Keyrings, user namespaces and the user_struct
David Howells
dhowells at redhat.com
Wed Oct 26 18:35:25 UTC 2016
Eric W. Biederman <ebiederm at xmission.com> wrote:
> > Jann Horn <jann at thejh.net> wrote:
> >
> >> find_keyring_by_name() checks that the UID of the keyring's owner is
> >> mapped into the current user namespace. But that doesn't catch the
> >> scenario I described: The keyring is created in an attacker-created
> >> namespace and looked up from the init namespace, into which all kuids are
> >> mapped.
> >
> > Ah - gotcha.
>
> Unless I am misreading something it actually gets worse. You don't even
> need a user namespace. You can just call keyctl_join_session_keyring
> and the named keyring of your choice will be created.
It's meant to do that - assuming a keyring of that name doesn't yet exist or
isn't accessible by you.
I should perhaps prohibit the creation of a _uid.N keyring. However, I think
that conceptually, it should be possible to join the user-session keyring as
your session - or I should make it so that the user-session keyring doesn't
exist (but I'm pretty certain that will break userspace).

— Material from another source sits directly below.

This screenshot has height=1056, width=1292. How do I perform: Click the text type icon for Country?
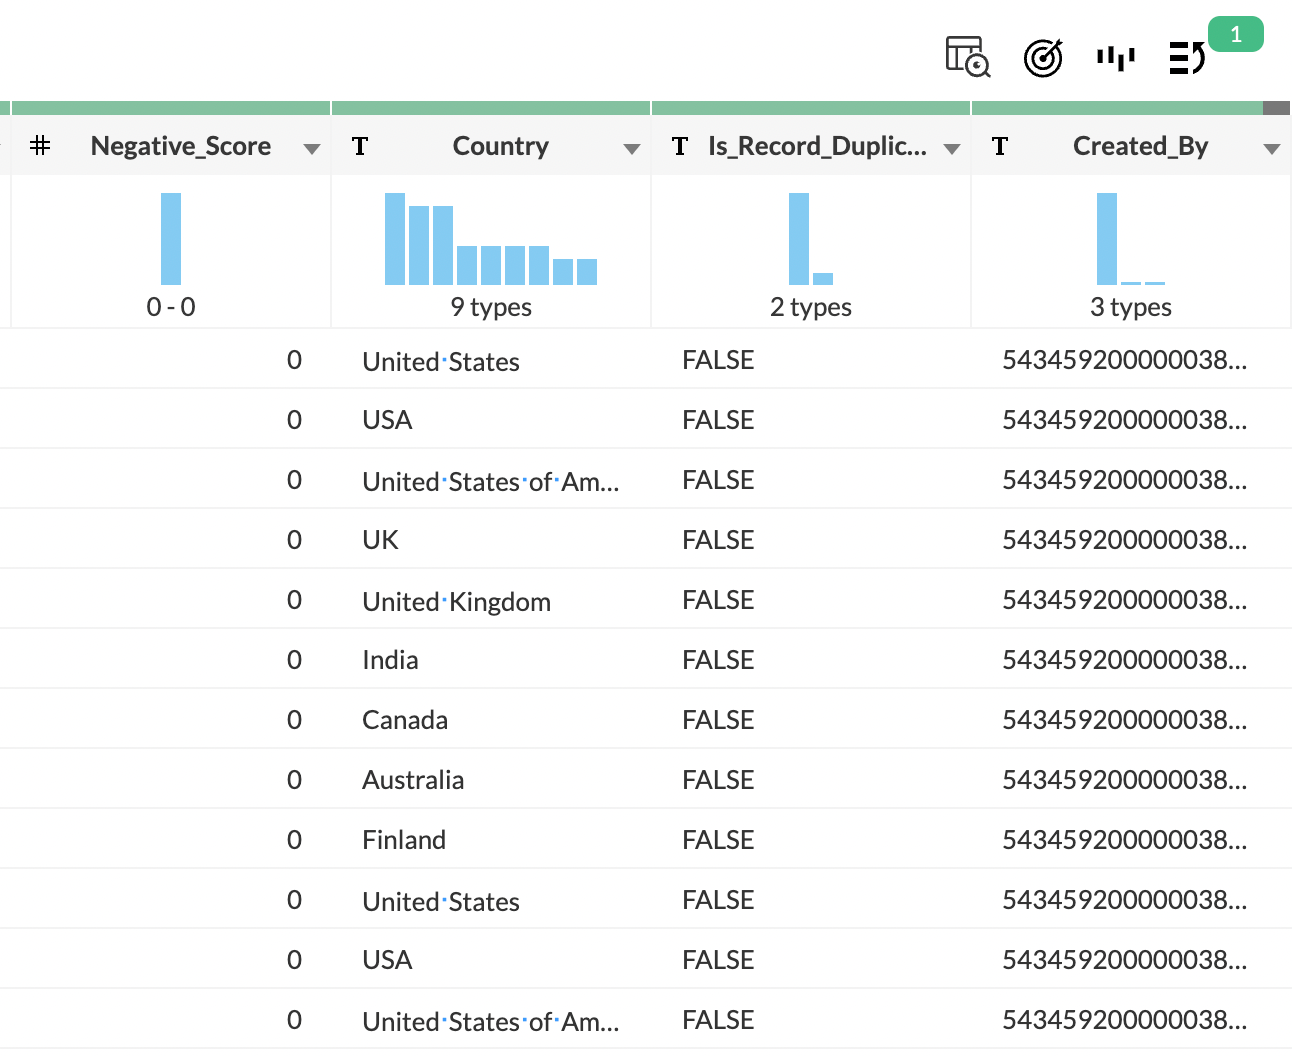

> Plus there are various really weird things in their where the keyring
> names of _tid, _pid, _ses, get reused over and over again.
True, however per-thread (_tid) and per-process(_pid) keyrings are always
allocated by key_alloc() and never looked up by name when being created.

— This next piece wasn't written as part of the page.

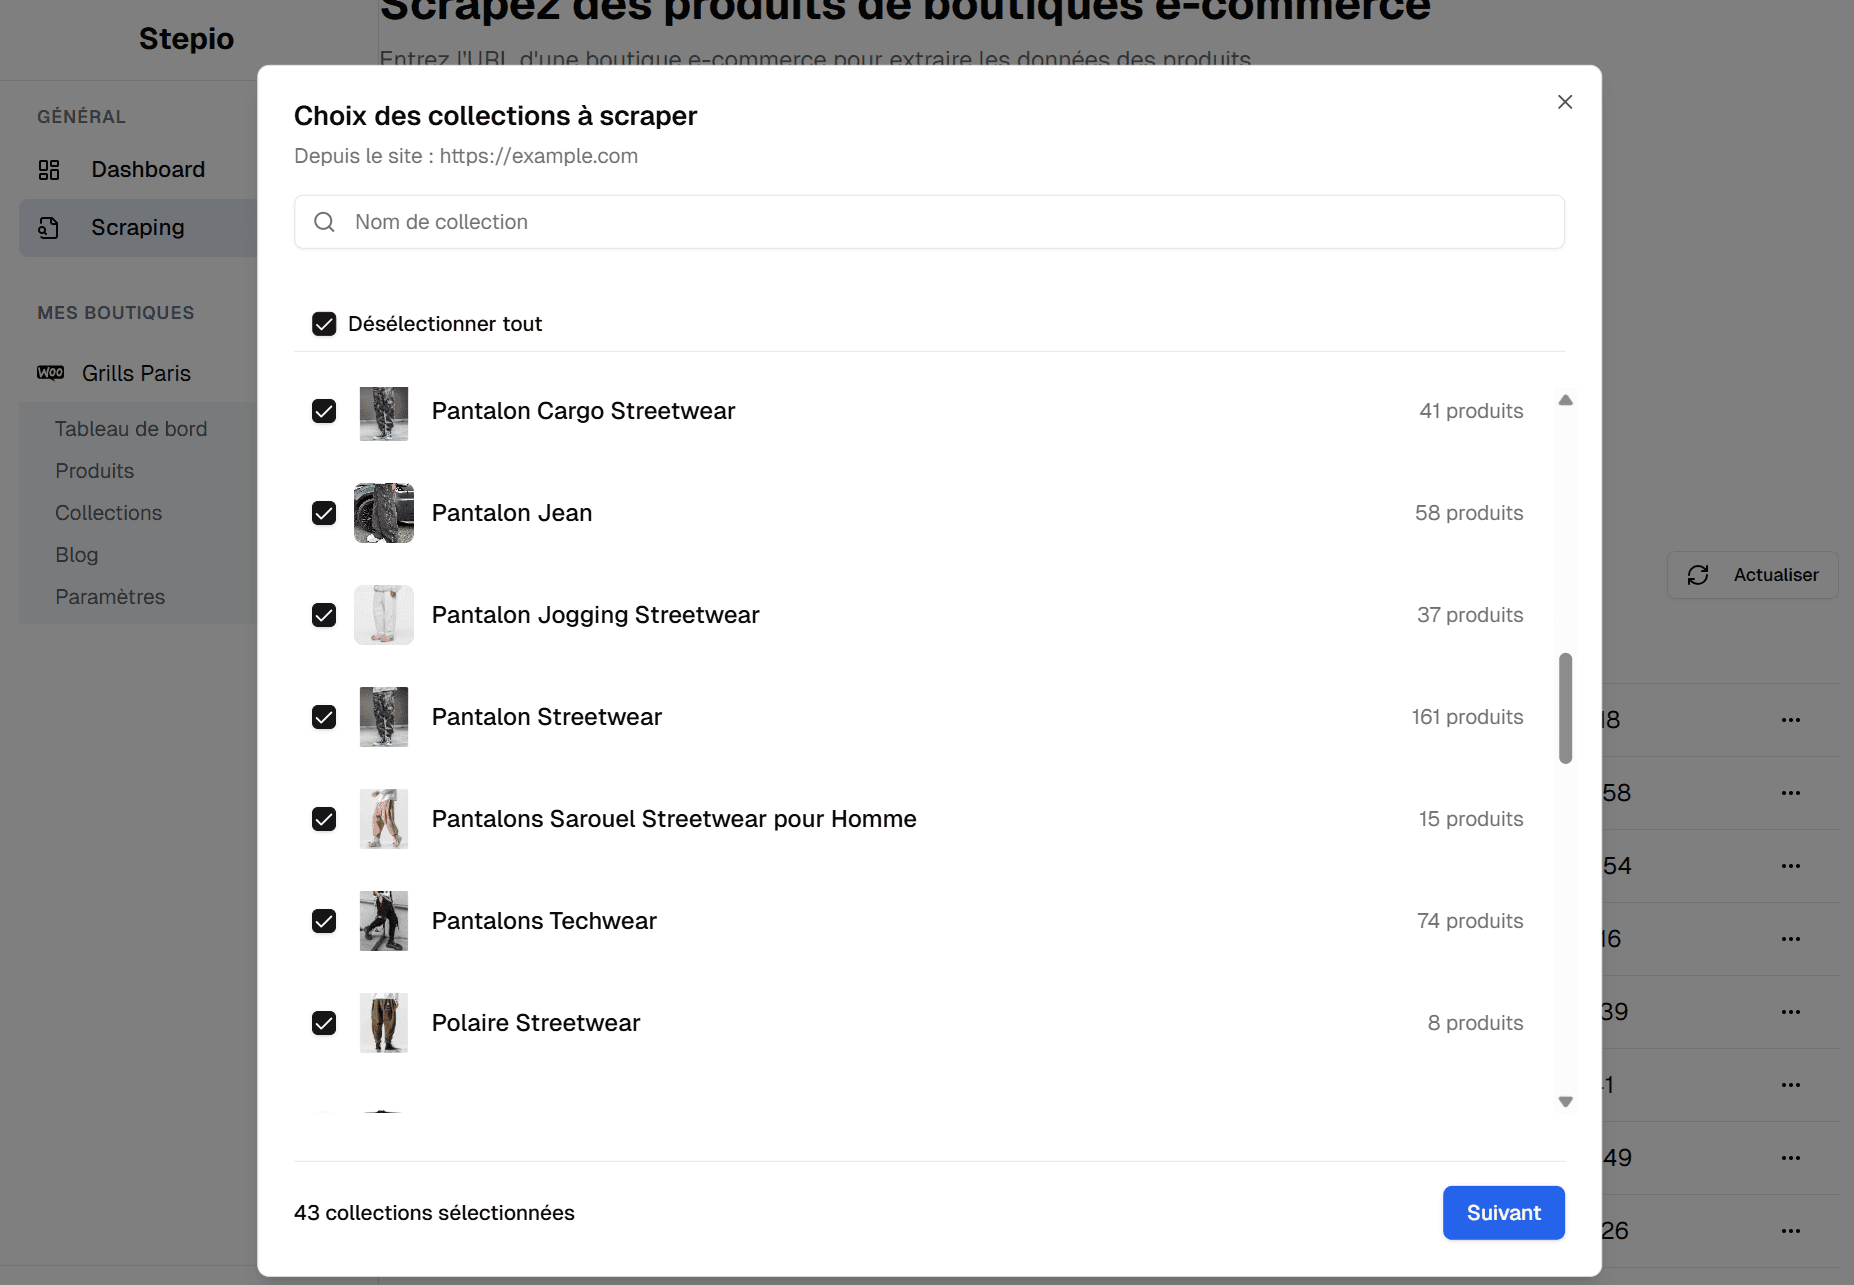Open the Collections sidebar menu item

pyautogui.click(x=108, y=513)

Anonymous session (_ses) keyrings are also created by key_alloc() and not
looked up when created. It's only when a named session keyring is requested
that a look up by name is done.
I could make the per-thread, per-process and anon-session keyrings nameless by
default, or prefix them with '.' and not permit joining of a keyring whose
name begins with a '.' (you aren't allowed to use add_key() to create a such
keyrings, so that really ought to be extended to here too).
> So it looks like there are some significant things to fix.
So:
(1) Make the keyring name list per user_namespace.
(2) Don't let _uid.N, _tid, _pid and _ses (anonymous session) keyrings be
joined.
(3) Don't let keyrings whose name begins '.' be joined.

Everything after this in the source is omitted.